Gostava de fazer chover e encontrar a última verdade no sonho
que se esfuma de tanto o ter sonhado. Mas não passo de um feiticeiro que viu o feitiço virar-se contra si!
Sinto que volto das cinzas revolvidas, já frias. Como frio estava o teu corpo quando os vermes te comeram. Mas tenho
outra mágoa. Como não sou feiticeiro, impotente, deixo os nossos sonhos de ontem nascerem e morrerem.
Que interessa agora que voltes todos os dias com o teu sorriso triste, o olhar fixo para lá do horizonte, se prometes sempre uma mão cheia de nada...?

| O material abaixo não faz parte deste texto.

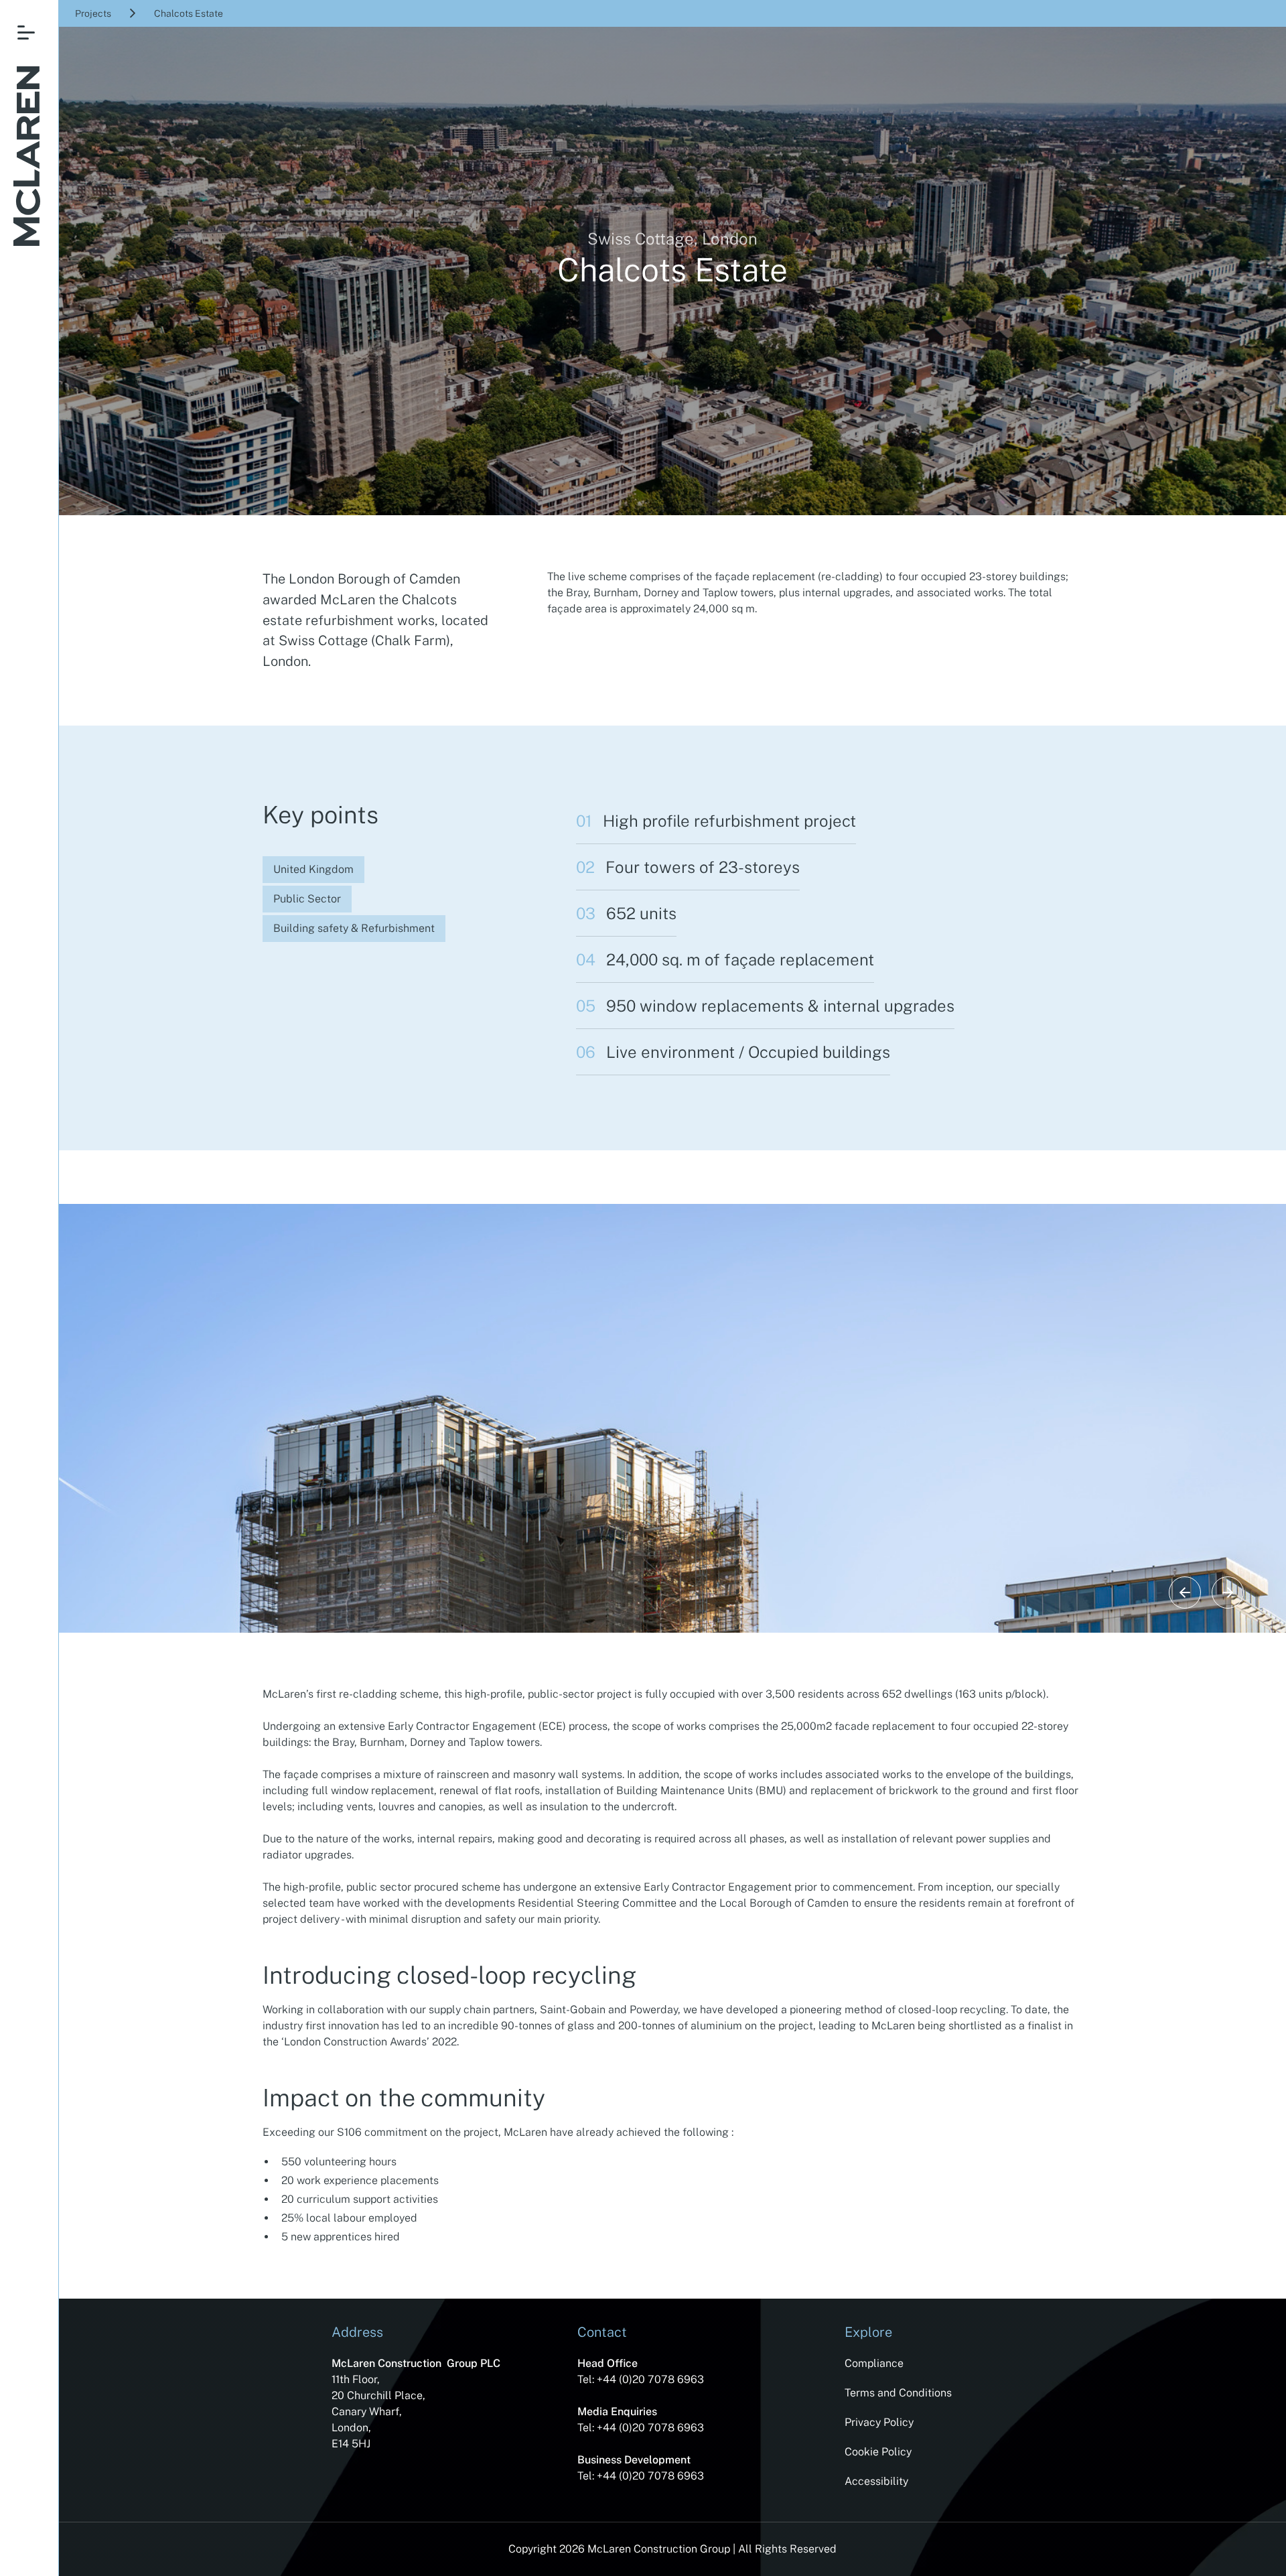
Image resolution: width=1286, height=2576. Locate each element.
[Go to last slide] (1185, 1592)
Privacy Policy (879, 2422)
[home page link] (26, 158)
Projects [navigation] (93, 13)
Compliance (874, 2363)
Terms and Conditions (898, 2392)
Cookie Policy (878, 2451)
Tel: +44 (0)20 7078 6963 (640, 2379)
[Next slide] (1228, 1592)
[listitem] (672, 1391)
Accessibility (876, 2481)
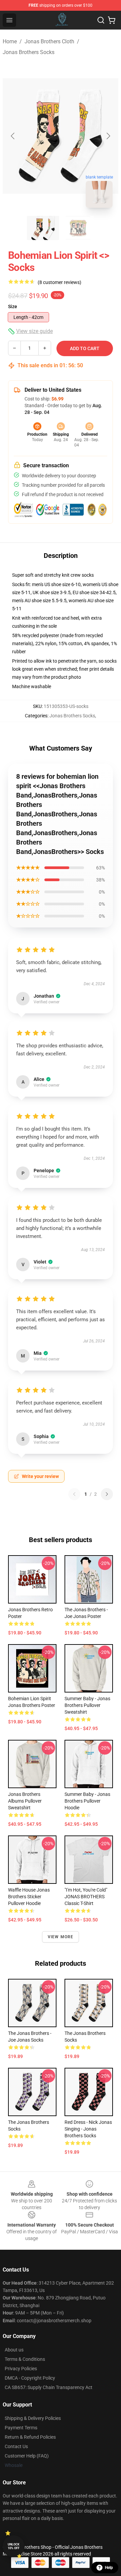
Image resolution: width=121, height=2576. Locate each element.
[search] (101, 20)
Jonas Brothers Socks (28, 52)
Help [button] (109, 2567)
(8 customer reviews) (59, 282)
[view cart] (112, 20)
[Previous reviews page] (74, 1494)
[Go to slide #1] (43, 228)
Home (10, 41)
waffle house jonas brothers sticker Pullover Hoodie (29, 1896)
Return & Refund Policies (30, 2437)
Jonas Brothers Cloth (49, 41)
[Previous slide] (13, 136)
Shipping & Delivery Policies (33, 2418)
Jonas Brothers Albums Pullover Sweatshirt (25, 1801)
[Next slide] (108, 136)
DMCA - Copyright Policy (30, 2378)
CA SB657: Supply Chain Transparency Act (48, 2387)
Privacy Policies (21, 2368)
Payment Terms (21, 2427)
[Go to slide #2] (78, 228)
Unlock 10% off (13, 2546)
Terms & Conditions (25, 2359)
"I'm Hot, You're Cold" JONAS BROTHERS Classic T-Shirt (86, 1896)
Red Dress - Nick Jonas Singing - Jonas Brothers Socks (88, 2128)
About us (14, 2349)
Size (12, 306)
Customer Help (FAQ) (27, 2456)
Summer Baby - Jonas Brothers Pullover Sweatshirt (87, 1705)
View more (61, 1937)
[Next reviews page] (107, 1494)
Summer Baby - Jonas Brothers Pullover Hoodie (87, 1801)
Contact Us (16, 2446)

Assim, deixo que todos os sonhos nasçam e morram, dia após dia. Só eu nasci uma vez e vou morrer uma vez. Angustiado por não saber porque imitaste as folhas das árvores, que amarelecidas, desistiram de viver. Essas tinham um motivo...
Sou um aprendiz de feiticeiro. Enfeiticei-te, mas deixei que o feitiço se quebrasse.
Triste por não fazer chover,
vejo, por detrás da vidraça, a chuva a cair lá fora. Miudinha. Chuva de molha
tolos. Juro que não fui eu, porque não passo de uma franja de um feiticeiro. E assim, chove onde o acaso quer. Lá
fora. Cá dentro. Cá dentro, onde vou morrendo aos poucos e os meus neurónios sangram (lugar comum; quantas vezes disse que os meus neurónios sangravam?).
É isso. Estou à espera da inevitabilidade da morte. A única certeza do feiticeiro que não sou.